From Across the Field – Growing Grass

I had the opportunity to head to southern Ohio this past weekend, and help my brother build some fence. While it is a tedious job, I sure enjoyed the opportunity to get outside and swing the hammer for a couple of days, before we were rained out on Sunday afternoon.

This week I mowed the lawn for the first time and I enjoy doing that early in the season when the grass in dark green and growing. If you want to keep the lawn looking nice, there are up to four times a year you can fertilize. The first is early spring, then around Memorial Day, Labor Day, and before Thanksgiving. I think if you are only going to fertilize once or twice a year, the best times to do it is before Thanksgiving and/or around Memorial Day. Late in the season builds roots and color for the winter, and fertilizing around Memorial Day will help it through the summer.

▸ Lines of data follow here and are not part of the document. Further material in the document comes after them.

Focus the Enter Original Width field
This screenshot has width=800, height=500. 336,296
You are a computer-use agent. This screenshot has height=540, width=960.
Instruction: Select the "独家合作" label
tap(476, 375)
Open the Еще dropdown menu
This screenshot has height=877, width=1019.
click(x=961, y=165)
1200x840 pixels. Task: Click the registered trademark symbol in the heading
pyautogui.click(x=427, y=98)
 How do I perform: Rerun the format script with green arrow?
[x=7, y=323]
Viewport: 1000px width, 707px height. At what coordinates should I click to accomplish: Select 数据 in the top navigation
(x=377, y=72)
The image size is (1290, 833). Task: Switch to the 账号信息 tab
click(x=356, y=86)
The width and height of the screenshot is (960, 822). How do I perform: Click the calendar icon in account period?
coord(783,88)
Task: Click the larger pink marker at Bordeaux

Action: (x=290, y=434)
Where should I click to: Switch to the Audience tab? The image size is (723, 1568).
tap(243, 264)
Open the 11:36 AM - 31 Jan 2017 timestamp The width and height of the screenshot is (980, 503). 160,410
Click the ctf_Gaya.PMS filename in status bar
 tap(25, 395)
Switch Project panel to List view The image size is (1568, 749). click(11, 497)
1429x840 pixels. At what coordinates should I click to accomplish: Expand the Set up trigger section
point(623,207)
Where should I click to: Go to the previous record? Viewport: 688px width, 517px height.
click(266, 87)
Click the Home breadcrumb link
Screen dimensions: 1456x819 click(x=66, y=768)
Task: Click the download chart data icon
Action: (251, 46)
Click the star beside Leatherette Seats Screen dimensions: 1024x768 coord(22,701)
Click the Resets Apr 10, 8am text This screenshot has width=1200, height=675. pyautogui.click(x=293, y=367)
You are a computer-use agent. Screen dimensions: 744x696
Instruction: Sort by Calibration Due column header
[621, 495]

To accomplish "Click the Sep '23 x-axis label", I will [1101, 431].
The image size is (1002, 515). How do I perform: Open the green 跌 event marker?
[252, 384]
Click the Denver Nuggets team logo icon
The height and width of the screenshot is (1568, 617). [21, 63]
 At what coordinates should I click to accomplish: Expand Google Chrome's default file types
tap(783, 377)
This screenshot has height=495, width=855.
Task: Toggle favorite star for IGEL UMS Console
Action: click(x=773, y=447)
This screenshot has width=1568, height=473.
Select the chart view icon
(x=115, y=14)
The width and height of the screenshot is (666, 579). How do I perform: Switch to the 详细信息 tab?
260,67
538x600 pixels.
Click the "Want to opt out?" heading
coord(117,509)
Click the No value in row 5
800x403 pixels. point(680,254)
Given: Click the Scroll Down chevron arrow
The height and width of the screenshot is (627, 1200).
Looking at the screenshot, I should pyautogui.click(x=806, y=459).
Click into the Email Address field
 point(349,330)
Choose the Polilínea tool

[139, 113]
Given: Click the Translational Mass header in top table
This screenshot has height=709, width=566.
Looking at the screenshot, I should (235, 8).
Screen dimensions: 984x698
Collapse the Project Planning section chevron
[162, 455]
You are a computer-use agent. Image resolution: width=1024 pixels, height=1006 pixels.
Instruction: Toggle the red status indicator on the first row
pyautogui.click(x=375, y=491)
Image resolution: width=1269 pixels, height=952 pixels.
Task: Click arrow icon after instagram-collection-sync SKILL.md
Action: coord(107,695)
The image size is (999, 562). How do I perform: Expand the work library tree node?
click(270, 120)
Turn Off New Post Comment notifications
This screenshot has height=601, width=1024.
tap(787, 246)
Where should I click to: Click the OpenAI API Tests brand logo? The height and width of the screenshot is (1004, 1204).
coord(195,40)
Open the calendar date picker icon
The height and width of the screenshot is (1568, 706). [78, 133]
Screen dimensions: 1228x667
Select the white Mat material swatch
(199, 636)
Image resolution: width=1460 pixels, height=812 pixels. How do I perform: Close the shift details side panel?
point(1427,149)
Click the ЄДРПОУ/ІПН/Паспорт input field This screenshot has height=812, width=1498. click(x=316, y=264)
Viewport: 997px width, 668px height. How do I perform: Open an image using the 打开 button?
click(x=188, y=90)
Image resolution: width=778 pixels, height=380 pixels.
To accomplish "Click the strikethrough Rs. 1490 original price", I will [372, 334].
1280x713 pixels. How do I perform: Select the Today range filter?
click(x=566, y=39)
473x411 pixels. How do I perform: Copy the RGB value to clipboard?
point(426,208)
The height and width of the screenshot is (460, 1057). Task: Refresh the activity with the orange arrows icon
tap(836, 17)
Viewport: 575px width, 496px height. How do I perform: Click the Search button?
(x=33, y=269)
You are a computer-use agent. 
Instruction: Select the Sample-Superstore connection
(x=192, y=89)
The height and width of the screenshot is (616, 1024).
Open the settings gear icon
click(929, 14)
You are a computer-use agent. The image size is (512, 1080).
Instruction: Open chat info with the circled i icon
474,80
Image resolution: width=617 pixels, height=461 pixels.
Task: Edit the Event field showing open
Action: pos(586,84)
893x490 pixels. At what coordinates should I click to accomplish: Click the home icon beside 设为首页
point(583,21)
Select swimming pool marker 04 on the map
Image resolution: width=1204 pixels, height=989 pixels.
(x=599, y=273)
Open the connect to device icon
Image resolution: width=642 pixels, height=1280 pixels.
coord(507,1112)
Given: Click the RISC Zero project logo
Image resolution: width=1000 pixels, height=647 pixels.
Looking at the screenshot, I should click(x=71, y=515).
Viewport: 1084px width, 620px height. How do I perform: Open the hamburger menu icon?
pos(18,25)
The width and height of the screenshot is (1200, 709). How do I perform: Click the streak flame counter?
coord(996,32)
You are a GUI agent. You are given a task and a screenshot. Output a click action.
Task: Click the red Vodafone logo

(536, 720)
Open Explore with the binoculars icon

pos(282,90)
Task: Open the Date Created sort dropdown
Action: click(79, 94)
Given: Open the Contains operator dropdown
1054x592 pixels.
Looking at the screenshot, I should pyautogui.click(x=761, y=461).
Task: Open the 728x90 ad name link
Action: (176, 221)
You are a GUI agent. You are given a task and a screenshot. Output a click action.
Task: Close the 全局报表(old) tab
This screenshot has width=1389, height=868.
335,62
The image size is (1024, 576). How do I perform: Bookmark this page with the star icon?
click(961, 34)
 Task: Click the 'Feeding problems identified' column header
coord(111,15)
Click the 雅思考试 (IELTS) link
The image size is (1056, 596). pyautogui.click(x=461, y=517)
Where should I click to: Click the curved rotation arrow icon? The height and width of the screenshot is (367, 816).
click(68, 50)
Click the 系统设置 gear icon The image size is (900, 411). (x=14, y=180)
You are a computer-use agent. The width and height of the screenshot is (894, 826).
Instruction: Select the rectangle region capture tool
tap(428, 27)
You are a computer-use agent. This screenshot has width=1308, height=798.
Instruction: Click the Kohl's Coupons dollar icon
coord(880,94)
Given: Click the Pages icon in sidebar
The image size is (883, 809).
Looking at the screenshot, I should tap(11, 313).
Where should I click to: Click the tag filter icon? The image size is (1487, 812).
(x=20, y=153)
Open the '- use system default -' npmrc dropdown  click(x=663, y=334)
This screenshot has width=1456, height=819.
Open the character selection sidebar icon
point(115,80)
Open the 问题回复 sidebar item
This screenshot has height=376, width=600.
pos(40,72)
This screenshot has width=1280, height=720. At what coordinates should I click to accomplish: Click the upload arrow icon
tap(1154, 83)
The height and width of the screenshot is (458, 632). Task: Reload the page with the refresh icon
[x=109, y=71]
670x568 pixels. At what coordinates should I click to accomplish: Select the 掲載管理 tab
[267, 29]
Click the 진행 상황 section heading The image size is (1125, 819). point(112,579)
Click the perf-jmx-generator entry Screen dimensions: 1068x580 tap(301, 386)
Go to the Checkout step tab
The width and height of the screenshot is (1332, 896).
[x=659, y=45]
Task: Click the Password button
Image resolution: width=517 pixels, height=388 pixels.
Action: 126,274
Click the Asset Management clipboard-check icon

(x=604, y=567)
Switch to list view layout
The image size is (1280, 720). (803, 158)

The key to letting you know when the best time to fertilize is when you finish mowing the seed heads off the grass in May. Right now the movement of energy in grass and many other perennial plants is up, trying to produce leaves and seeds. Once the plants are done producing seeds, movement of energy will be down, taking the sunshine, converting it to sugar or energy, and storing that in the roots to help it survive another year. This is when fertilizer works the best as the movement of energy is down to help build roots. I recommend a slow release high nitrogen fertilizer with only ½-1 # of actual nitrogen per 1000 square feet, this will green up grass but not make it grow too fast. The added root development will help grass through the summer stress period which we have most years (last year was an exception).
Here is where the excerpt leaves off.